# My New Favorite Sam Picture



## Tisena (Sep 28, 2013)

My new favorite picture of Sam  :cinnamon:



:thumbu::clap::thumbu:


----------



## Anna-marie (Jul 30, 2013)

love it such a cutie


----------



## moonchild (Jul 29, 2012)

Cute!  What mutation is Sam?


----------



## Tisena (Sep 28, 2013)

I think he's a pastelface fallow....his eyes have a deep redy browny colour and his feathers have a brown tint


----------



## moonchild (Jul 29, 2012)

He's incredible!


----------



## Vickitiel (Oct 10, 2012)

Tisena said:


> I think he's a pastelface fallow....his eyes have a deep redy browny colour and his feathers have a brown tint


I said cinnamon on your other thread but there's something a bit different about him, so you're probably right about the fallow!


----------



## scootergirl762 (Aug 27, 2013)

Too cute!

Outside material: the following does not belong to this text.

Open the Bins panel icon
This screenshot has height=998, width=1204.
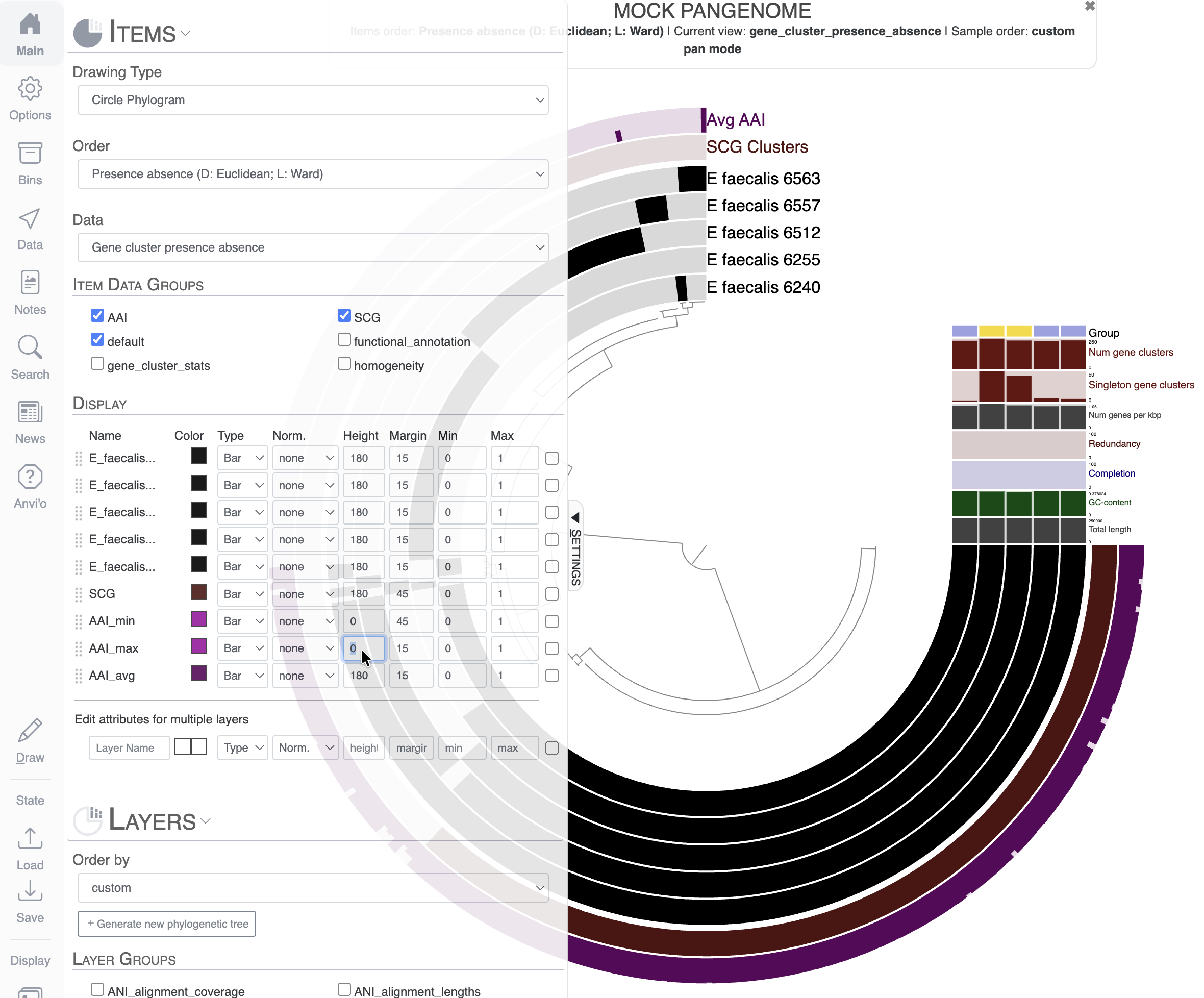tap(30, 163)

Love that pose!


----------



## Haimovfids (Sep 19, 2012)

Sam is gorgeous


----------



## CaliTiels (Oct 18, 2012)

Very sweet. I'm in love with Sam. He is absolutely gorgeous


----------



## stella116 (Jun 29, 2013)

Oh he is so adorable!! Love that pic!


----------



## ollieandme (Mar 25, 2013)

he's such a rare mutation!! and i agree, he looks like more than cinnamon


----------



## lonnieD14 (Sep 22, 2013)

Great pic!


----------